というのも、そもそもDVDと書籍では色々計算も変わりますし、販売場所も変わります。
実はけものフレンズのガイドブック、カドカワストア分が反映されていないのです。
posという販売数を推察できる唯一の手段があるのですが、カドカワストアはこの対象外。加えてカドカワストアではさらに特典付きだったのです。
ちなみにカドカワストアでは売り切れ表示から全く変化がないのですが、Amazonでは新品の販売が定価より安くあります。

そう、こんなところにも転売屋がいるのですが、けものフレンズのファンは転売屋から全然買おうとしないということを徹底してる人が多く、定価割れせざるを得ないようなのです。
これは、ちょっと誇るべきだと思うのですがどうでしょうか。

そういうわけで、私も欲しいのですが手に入らない。 
ということは、これからけものフレンズを見てほしいみなさんの手元にも…?

しかし、ご安心ください。

ニコニコのパックが安い

ニコニコ動画では、現在パックでの有料動画を視聴が出来ます。
ほかのアニメと違い、明らかに安いのです。
有料話全てのパック(ファンからはジャパリパスなどと呼ばれています)でさえ、30日間で税抜き1540円。
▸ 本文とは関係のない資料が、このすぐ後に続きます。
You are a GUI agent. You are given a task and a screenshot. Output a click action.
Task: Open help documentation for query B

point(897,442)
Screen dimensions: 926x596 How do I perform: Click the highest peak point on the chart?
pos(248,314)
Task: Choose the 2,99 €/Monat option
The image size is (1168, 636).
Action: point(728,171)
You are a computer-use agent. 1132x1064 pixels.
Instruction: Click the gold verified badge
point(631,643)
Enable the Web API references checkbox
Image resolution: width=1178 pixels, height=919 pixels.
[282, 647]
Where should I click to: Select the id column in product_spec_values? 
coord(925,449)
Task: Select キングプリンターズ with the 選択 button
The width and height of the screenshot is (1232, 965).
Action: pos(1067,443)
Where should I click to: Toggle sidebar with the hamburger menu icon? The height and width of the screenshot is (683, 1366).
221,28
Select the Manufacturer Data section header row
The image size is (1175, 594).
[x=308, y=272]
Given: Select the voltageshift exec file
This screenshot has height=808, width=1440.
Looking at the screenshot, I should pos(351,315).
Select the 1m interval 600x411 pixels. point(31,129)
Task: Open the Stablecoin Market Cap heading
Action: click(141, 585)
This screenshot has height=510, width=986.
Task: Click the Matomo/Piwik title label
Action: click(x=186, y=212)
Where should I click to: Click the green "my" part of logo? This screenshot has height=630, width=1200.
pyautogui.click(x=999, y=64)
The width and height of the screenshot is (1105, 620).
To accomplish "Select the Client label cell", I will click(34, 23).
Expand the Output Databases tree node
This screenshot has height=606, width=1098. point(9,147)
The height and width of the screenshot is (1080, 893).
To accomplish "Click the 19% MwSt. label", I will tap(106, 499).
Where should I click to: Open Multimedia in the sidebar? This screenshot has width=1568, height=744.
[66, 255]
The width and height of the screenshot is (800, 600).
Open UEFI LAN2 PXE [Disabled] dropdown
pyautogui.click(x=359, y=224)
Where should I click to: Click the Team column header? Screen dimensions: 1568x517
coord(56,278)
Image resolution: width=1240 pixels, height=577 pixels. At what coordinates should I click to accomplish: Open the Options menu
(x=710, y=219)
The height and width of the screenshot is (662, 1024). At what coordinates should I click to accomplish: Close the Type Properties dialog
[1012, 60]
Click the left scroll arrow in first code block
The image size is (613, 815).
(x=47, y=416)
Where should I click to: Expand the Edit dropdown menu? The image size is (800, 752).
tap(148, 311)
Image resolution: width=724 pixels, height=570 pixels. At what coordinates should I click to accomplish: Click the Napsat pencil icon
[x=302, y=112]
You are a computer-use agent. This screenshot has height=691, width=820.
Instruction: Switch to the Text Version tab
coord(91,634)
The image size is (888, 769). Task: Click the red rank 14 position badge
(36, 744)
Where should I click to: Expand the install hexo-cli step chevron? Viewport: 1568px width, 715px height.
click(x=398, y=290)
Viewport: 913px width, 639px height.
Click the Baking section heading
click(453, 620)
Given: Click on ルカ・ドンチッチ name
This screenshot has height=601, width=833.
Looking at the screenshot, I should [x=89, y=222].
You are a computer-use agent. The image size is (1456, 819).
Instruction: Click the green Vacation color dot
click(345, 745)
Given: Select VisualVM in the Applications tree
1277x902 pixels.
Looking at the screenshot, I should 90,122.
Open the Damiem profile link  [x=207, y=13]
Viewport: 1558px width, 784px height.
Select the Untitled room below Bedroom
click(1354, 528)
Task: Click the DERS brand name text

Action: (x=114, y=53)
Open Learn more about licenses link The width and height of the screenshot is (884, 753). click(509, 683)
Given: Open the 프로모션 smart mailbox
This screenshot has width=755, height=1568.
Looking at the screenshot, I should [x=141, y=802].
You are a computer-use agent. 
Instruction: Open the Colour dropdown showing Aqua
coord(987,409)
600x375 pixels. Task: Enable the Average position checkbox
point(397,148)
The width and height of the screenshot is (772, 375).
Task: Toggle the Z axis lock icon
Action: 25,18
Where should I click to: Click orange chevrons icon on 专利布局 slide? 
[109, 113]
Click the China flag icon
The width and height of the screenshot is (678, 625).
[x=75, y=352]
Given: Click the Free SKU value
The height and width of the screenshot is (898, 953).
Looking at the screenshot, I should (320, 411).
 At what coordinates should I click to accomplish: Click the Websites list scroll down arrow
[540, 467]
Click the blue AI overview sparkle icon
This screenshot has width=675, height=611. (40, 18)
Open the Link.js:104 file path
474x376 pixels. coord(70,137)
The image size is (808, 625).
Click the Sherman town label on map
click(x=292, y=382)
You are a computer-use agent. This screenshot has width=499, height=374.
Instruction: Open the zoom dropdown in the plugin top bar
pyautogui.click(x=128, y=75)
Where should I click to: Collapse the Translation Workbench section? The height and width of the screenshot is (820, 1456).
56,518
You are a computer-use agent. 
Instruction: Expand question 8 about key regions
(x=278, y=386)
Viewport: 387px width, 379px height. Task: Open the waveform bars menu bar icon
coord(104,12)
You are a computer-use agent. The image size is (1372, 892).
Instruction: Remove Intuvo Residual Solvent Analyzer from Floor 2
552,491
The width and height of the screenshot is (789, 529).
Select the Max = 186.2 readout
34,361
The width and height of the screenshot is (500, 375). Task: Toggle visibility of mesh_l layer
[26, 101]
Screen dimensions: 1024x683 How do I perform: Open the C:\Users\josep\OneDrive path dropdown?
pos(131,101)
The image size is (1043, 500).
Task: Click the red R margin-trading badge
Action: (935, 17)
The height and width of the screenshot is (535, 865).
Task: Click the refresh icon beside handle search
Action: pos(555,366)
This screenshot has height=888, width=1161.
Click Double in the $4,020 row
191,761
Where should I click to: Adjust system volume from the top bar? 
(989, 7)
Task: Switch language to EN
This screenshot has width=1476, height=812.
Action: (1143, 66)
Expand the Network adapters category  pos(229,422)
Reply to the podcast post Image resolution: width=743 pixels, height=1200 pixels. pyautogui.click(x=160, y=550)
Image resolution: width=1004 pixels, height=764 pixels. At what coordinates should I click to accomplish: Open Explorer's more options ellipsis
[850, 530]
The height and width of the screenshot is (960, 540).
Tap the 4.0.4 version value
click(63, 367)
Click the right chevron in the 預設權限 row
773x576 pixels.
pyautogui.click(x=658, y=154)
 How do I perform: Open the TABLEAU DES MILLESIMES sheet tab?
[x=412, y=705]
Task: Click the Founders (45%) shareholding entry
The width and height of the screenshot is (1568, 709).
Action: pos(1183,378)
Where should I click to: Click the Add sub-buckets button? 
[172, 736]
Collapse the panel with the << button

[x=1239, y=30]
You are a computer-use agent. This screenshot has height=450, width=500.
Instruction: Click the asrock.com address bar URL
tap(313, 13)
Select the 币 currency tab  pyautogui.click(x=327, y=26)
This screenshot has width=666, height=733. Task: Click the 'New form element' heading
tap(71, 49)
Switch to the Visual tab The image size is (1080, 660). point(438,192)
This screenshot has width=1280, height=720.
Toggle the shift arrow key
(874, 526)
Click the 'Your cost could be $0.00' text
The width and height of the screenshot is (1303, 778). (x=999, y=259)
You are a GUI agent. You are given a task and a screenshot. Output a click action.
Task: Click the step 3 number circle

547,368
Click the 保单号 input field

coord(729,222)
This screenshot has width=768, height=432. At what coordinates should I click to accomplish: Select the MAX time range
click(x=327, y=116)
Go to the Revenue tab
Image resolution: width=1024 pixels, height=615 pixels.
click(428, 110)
それで、無料の1話を加えて全て見ることが出来るのです。

因みに、この有料動画、ニコニコ動画では初の「公開時から有料の動画で初の10万再生」を記録したものがあります。
それくらい視聴されているものなのです。




アニメ「けものフレンズ」はテレビ放送こそ終わりましたが、新作映像の制作も決まっていますし、アニメの反響を踏まえ、アニメが終わってからタイアップの企画なども登場しています。
「アニメをあまり見ない」人、
「女性向けアニメはよく見る」人、
「女の子しか出ないアニメはちょっと…」という人、
色々いると思います。
そんな皆さんも試しに見てはいかがでしょうか。

このアニメに、のけものはいません。

視聴して、やっぱり合わないと思ったとしても、「好きなものはちがうから」咎まれる必要もありません。

そんなに警戒して見るようなものではないのです。
ただ、私としては皆さんにみてもらって楽しんでもらえればという気持ちだけです。
ですから、気楽に触れてもらえればいいのかな、と思います。

 







余談ですが、ガイドブック的にも放送局的にものけものにされてるからTVQさん、放送を検討してください!!